Indianapolis Mayor Greg Ballard and the City-County Council reached an agreement on the 2013 budget Monday, which would restore about $32 million in funding to county offices and cut the proposed budget deficit from $35 million to $6 million for 2014.
“I view budgeting beyond just one year, and this compromise puts the city in a much stronger fiscal position in 2014 and beyond, ” said Mayor Ballard. “We still must to do some heavy lifting to control spending, find new efficiencies and address our public safety-criminal justice system, but this agreement will provide the city the resources it needs to continue funding critical operations.”
At Monday’s City-County Council meeting, councilors had a chance to sound off as well.

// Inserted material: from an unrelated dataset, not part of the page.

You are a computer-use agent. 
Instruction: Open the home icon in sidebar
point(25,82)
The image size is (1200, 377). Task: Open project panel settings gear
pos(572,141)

“I’m very pleased that we were able to come to an agreement,” said Council President Maggie Lewis, D-District 7.
“For every dollar in new revenue, there will be about two dollars in reductions in spending so that’s good news,” said Minority Leader Mike McQuillen, R-District 12.

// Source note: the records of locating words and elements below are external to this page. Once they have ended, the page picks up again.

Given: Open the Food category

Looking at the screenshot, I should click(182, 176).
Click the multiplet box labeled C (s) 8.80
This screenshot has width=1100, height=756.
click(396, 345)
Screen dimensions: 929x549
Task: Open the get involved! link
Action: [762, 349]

One of the biggest sticking points during the budget debate last year surrounded a call to collect funding from the Capital Improvement Board. The agency is responsible for Lucas Oil Stadium and Bankers Life Fieldhouse. As part of the budget agreement, the CIB will have to pay the city $5 million for public safety.
But as a part of that deal, car rental taxes will go up by 2 percent and admission taxes for the Pacers and Colts will go up by 4 percent, starting March 1, 2013.
“Is that going to keep folks from coming to the city?” asked Lewis.
“Those were not my favorite parts of it, but at the end of it, there was a compromise and I think it’ll be for the best for the city,” said McQuillen.
While the budget is a compromise no one is completely in love with, it appears in politics that means everyone is happy.
“Obviously there’s things in it that the Democrats like, the Republicans like, or don’t like, but it’s about compromising and doing what’s best for the city,” said Lewis.
The Council still has to discuss and vote on pieces of the budget that deal with taxes.
It will also have to work with Mayor Ballard to figure out whether or not to eliminate the Homestead Credit Subsidy, a move which would bring in an additional $9 million for the city.
“No one wants to talk about taxes, you know no one wants to go on record, increasing taxes but you know it’s hard times… so we have to do what’s best for this city so we have to take a look at the taxes,” said Lewis.